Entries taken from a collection
###

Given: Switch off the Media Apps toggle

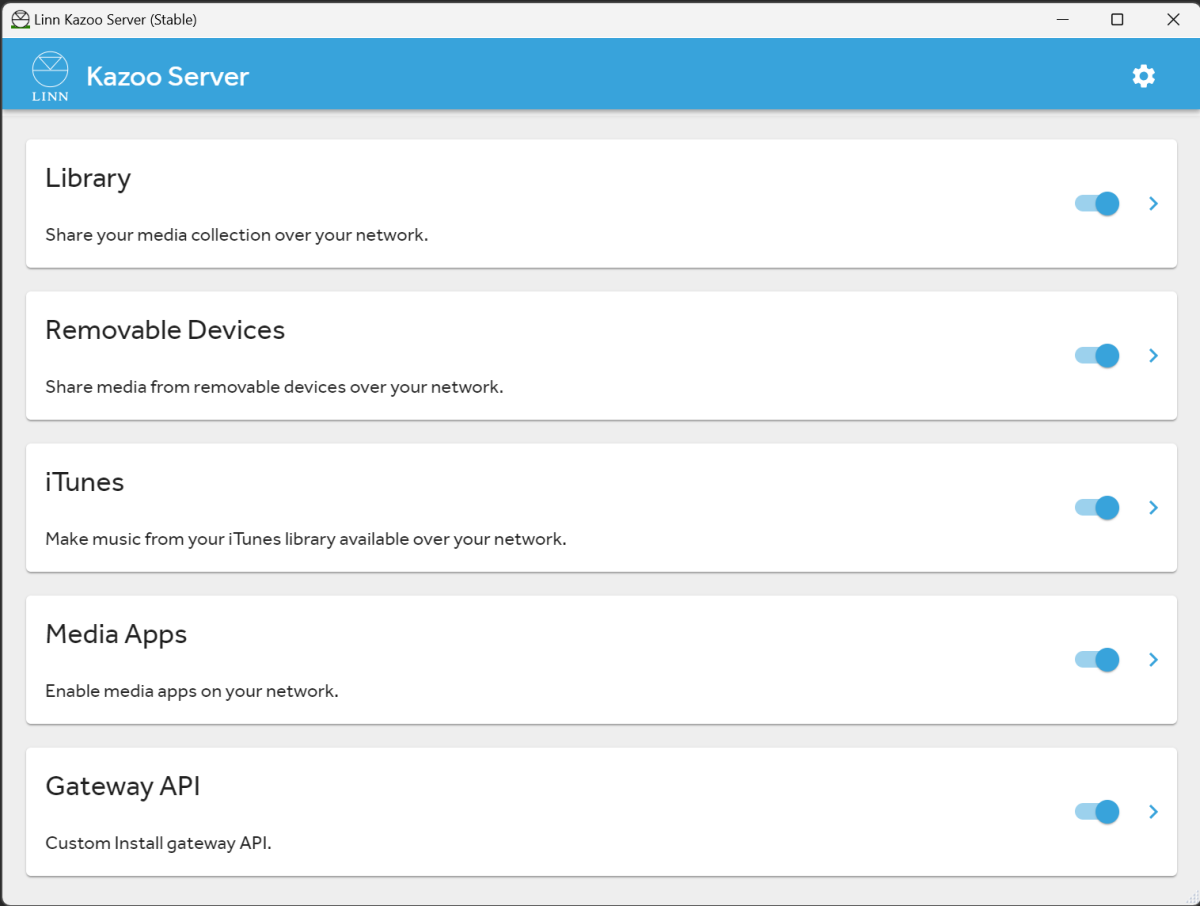Looking at the screenshot, I should click(1097, 660).
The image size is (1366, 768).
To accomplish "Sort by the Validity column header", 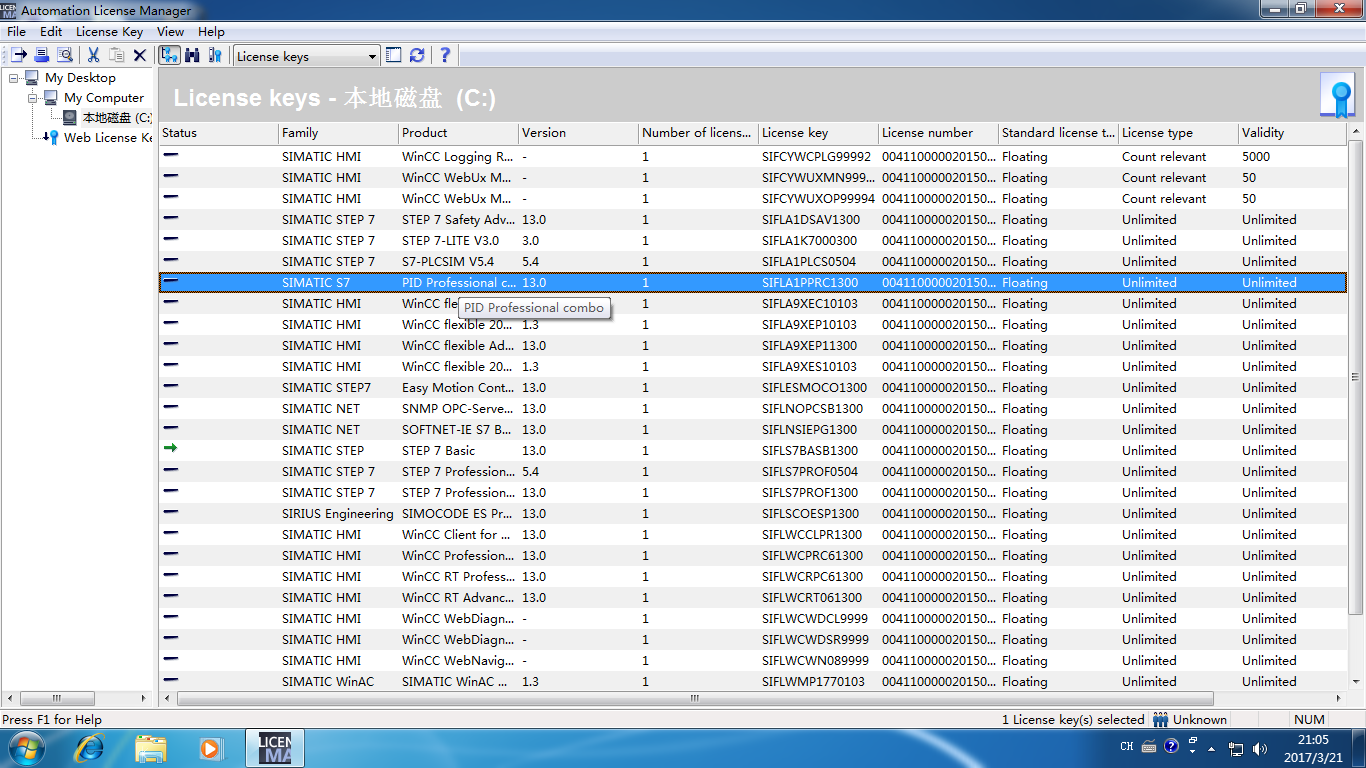I will (1290, 133).
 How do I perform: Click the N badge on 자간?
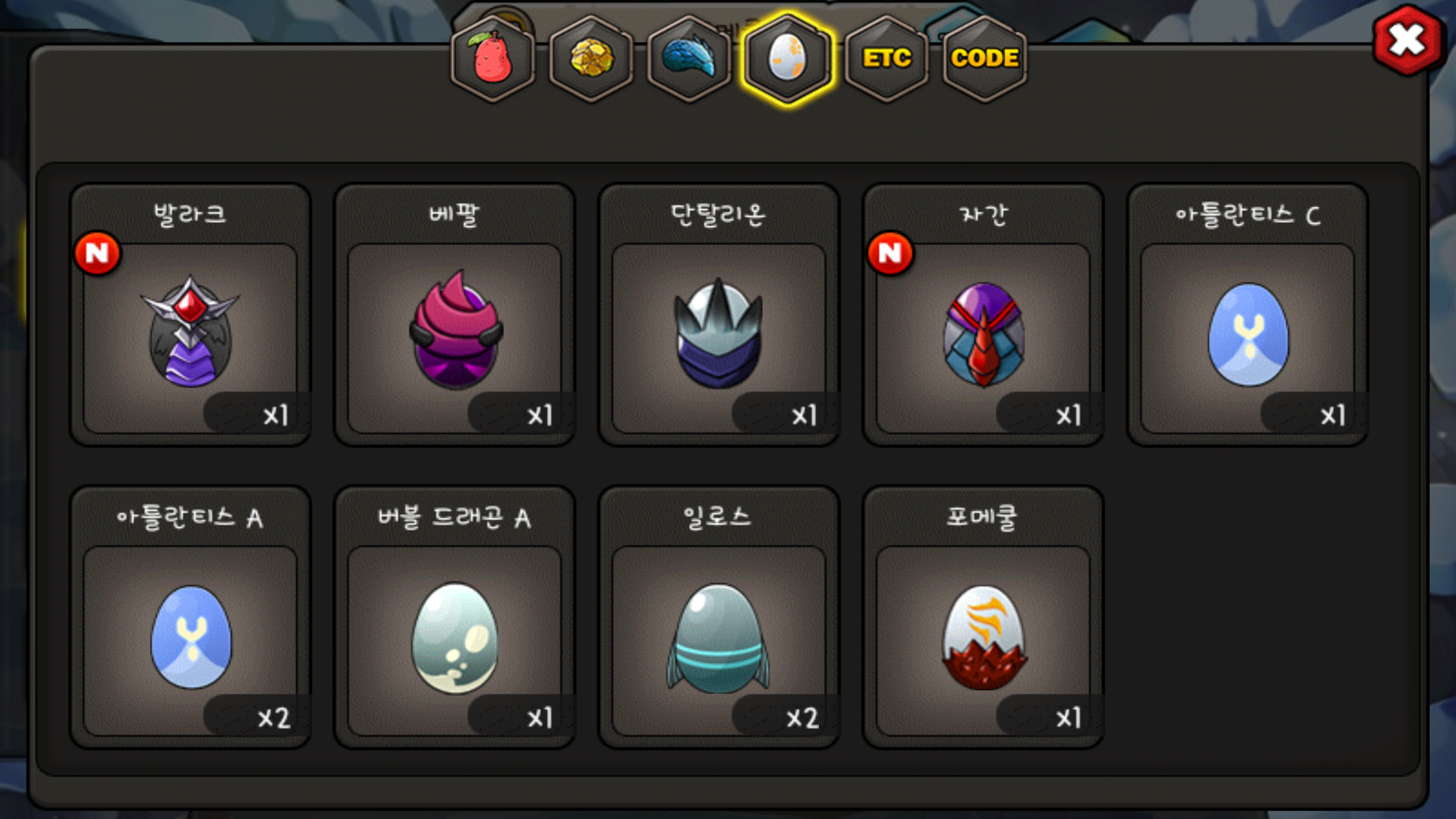(890, 253)
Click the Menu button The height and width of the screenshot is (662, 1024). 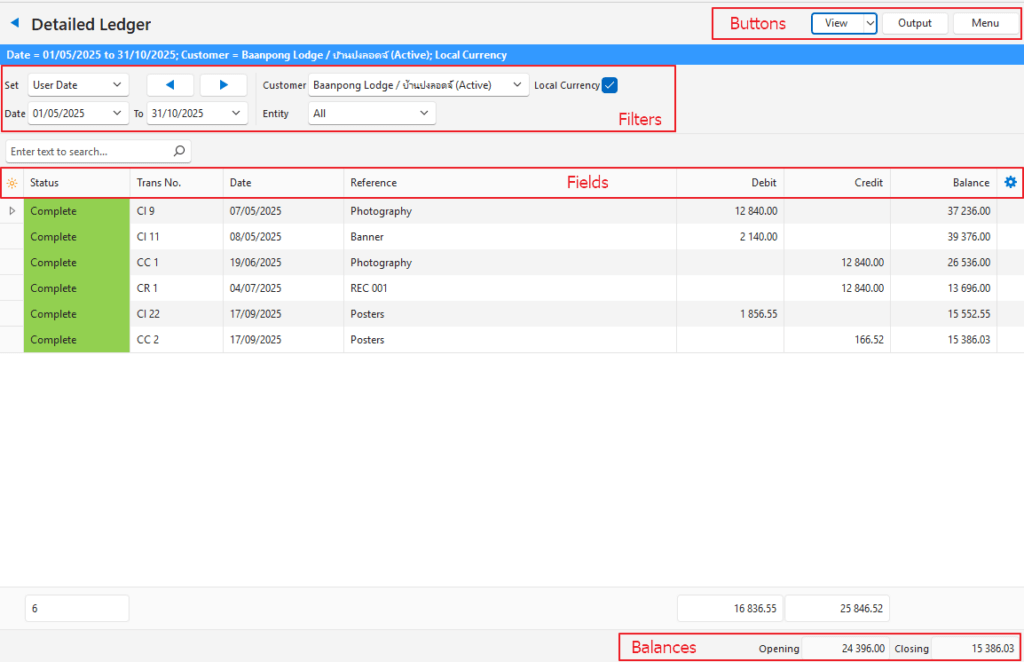click(984, 23)
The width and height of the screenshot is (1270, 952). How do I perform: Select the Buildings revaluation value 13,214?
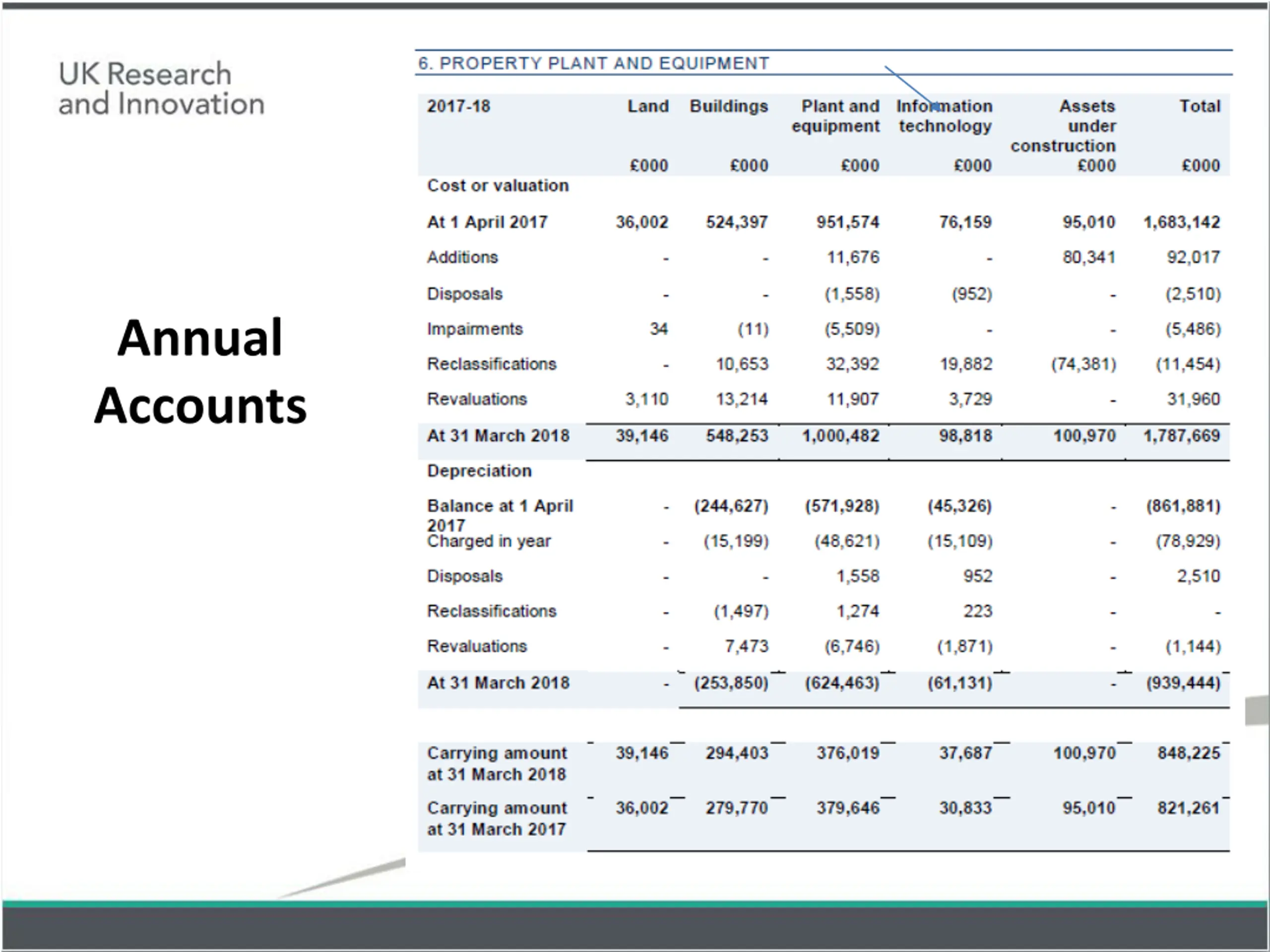742,399
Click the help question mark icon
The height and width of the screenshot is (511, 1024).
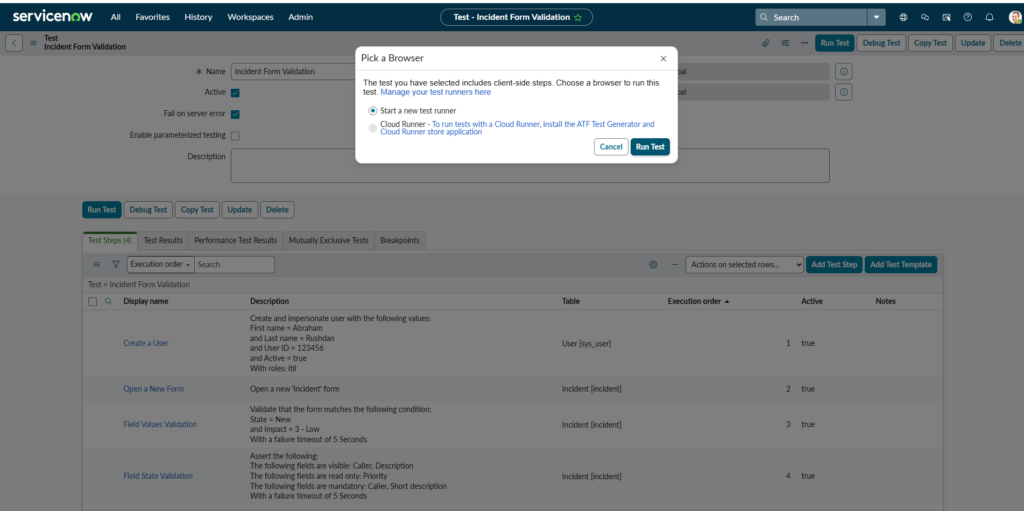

###

**TASK PROMPT**
Repeat each line word for word, from the one with "Click the help question mark icon" down to the last line of the data, and keep the pictures out of it.

**THE ANSWER**
Click the help question mark icon
The height and width of the screenshot is (511, 1024).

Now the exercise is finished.